In speaking with Levi, you can really hear the passion come out in his voice. He is proud of what he has accomplished and has spent many years learning and perfecting his techniques. “We’re always pushing ourselves to try new ideas, new techniques, new things that we learn or just flavors that we didn’t expect.” To me, that’s what makes Karai great. It doesn’t matter what day you come in, you are always going to have a consistently fantastic bowl of ramen.
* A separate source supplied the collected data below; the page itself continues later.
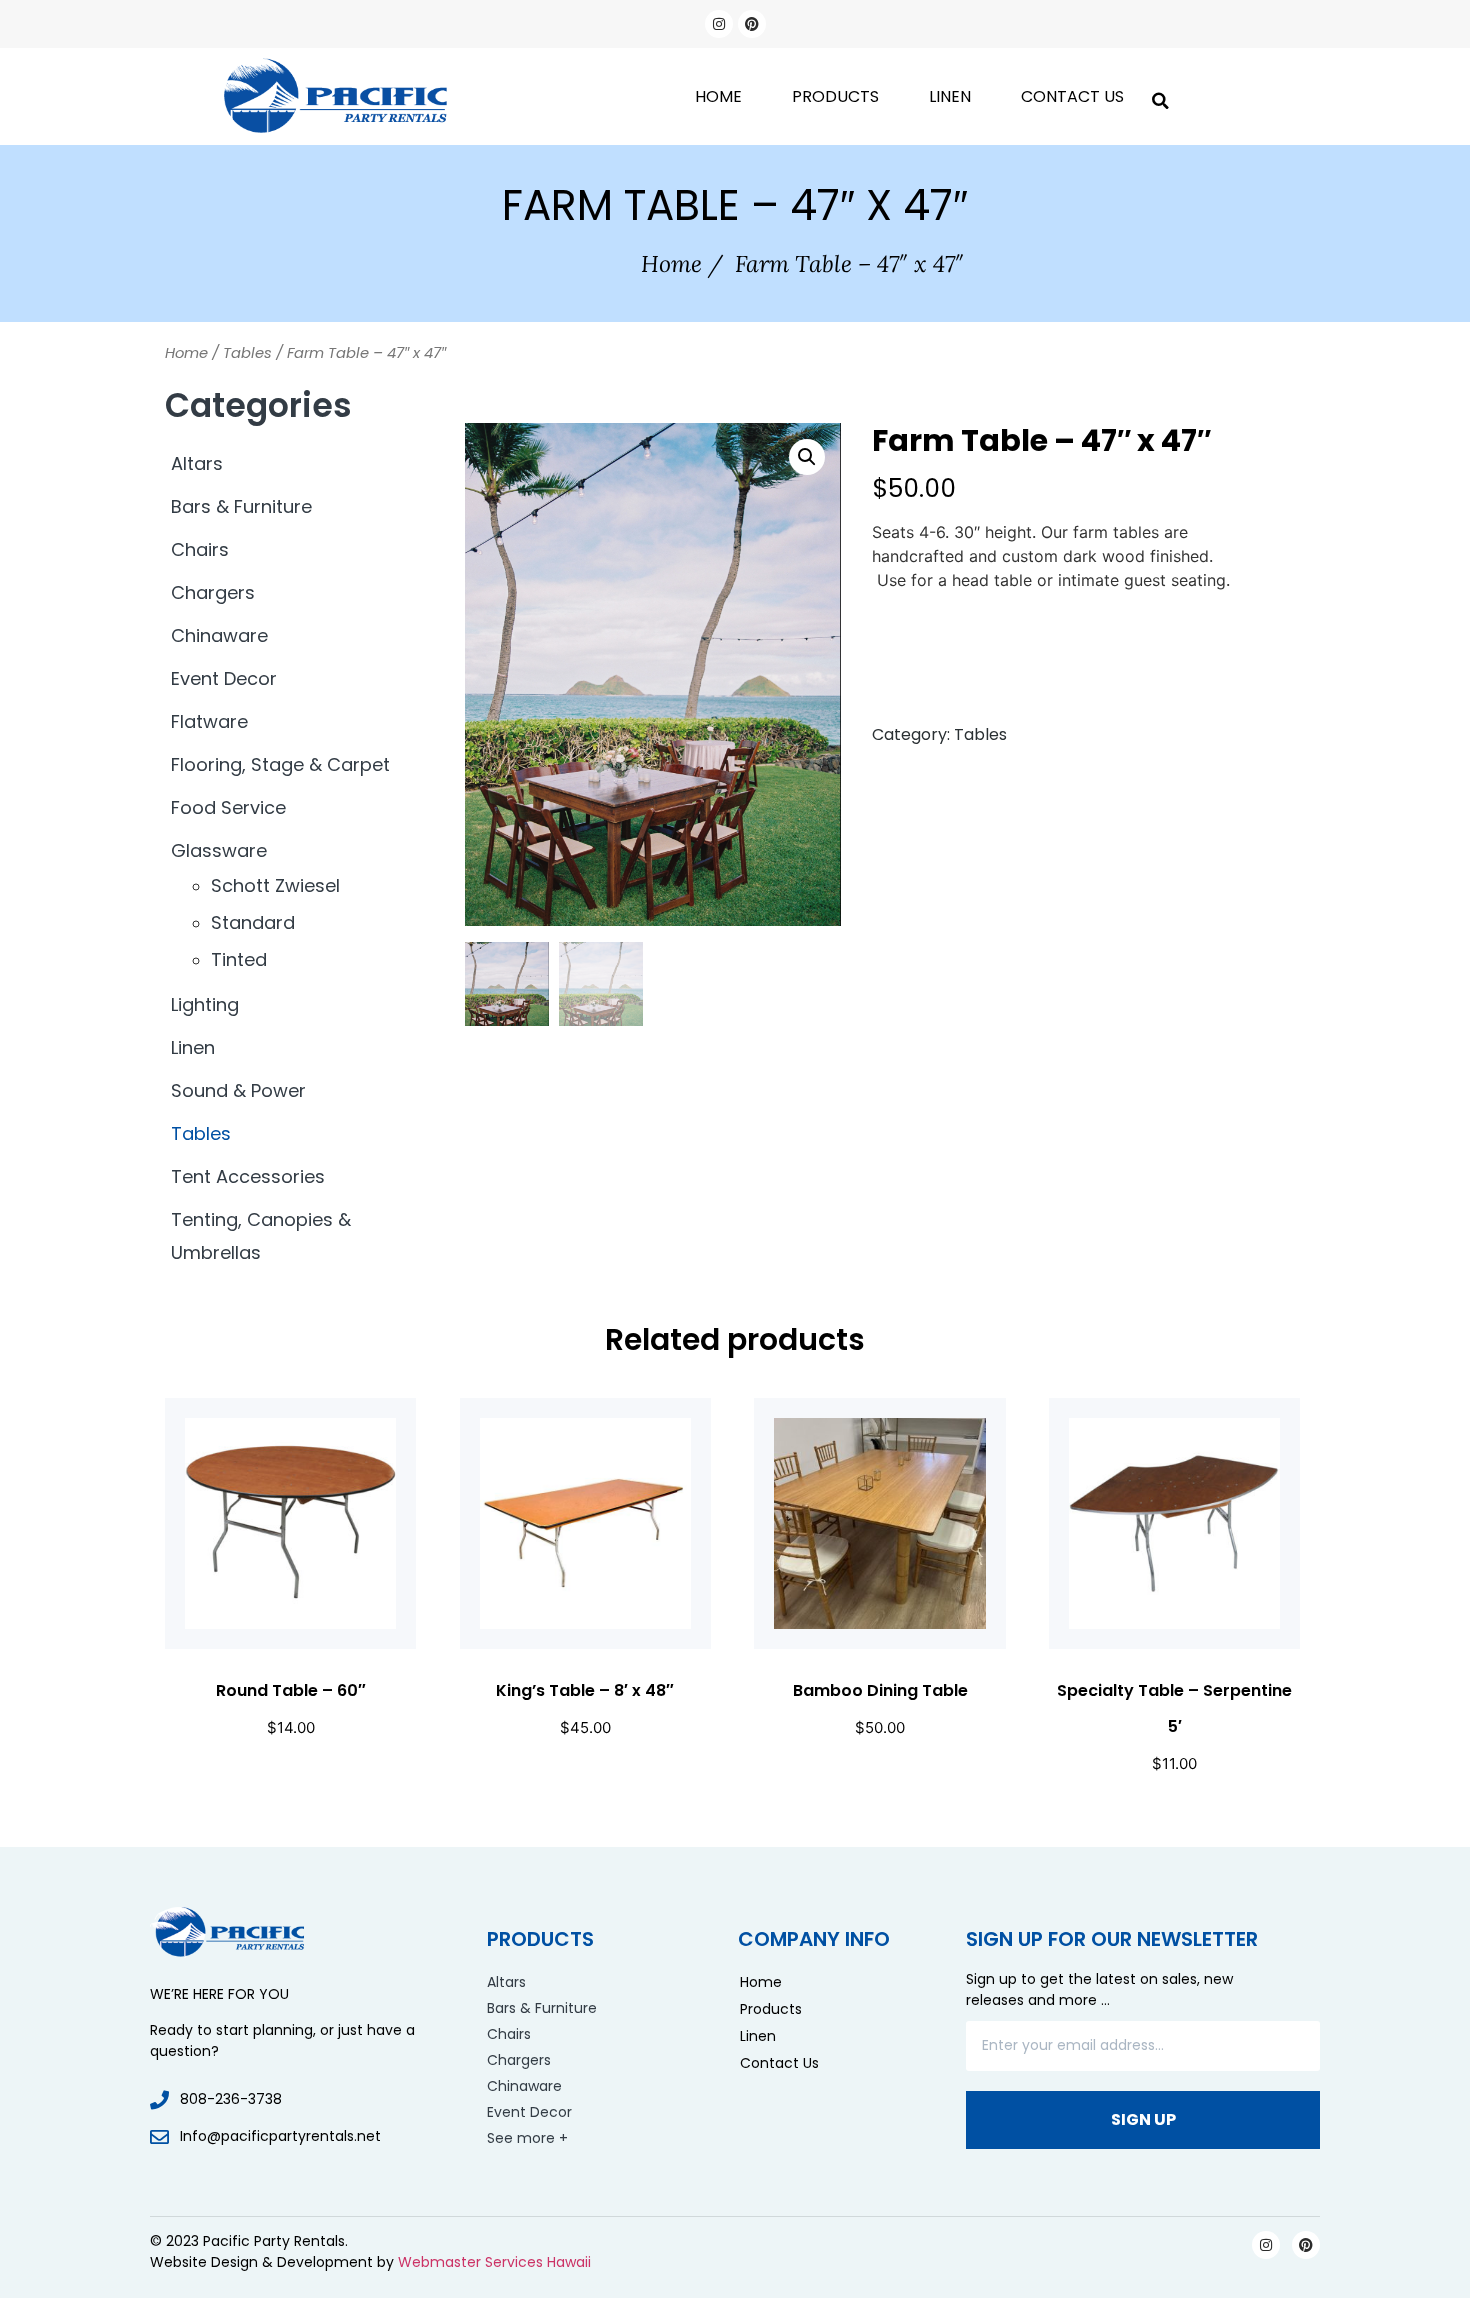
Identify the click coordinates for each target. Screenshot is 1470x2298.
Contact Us (1072, 96)
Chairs (200, 549)
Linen (950, 96)
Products (835, 96)
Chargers (213, 592)
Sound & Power (238, 1090)
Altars (197, 463)
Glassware (219, 850)
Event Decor (224, 678)
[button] (1160, 96)
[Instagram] (719, 24)
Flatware (209, 721)
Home (718, 96)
Karai Ramen Bistro: Chef Levi Broadwell Working Hard to Get Each Recipe Right, Photo by Jill Cruz
Karai Ramen

My personal favorite, and Levi’s best seller, is the Karai Ramen. This is the signature ramen of the restaurant, and, once you taste it, there is no denying why it tops the list. As with each ramen they sell, the Karai starts with a base of chicken and pork stock. A combination of ground sesame, Japanese hot sauce, and white miso is then added. Once these items are blended to perfection, it comes time to add the toppings. This ramen is unique, since it adds spicy ground beef for its protein, then you have the more common elements of scallions, minced onions, and garlic. The dish is finished off with the addition of Tonkotsu noodles and an onsen tamago (egg). While the Karai Ramen is spicy, it is definitely manageable for all you lightweights out there (by you, I also mean me). 

Levi also enjoys a good bowl of spicy ramen, admitting to adding spicy ingredients to nearly every bowl that he eats. While he certainly doesn’t mind his customers adding ingredients to their dish, he doesn’t want them to feel like they need to. “I want people when they come in to feel like they can get a dish that’s already ready, already has lots of flavor, and all you have to do is put your spoon in and start eating, instead of having to doctor it up.” 

Levi and his team work very hard to get each recipe right and are constantly trying new things to improve. “We’re very critical of ourselves, and each other.” Levi jokes. “If I make something for these guys and they try it and they don’t like it, they are gonna give me hell.” Well, with everything I’ve tasted from Karai so far, that sounds like it would be a cold day in hell.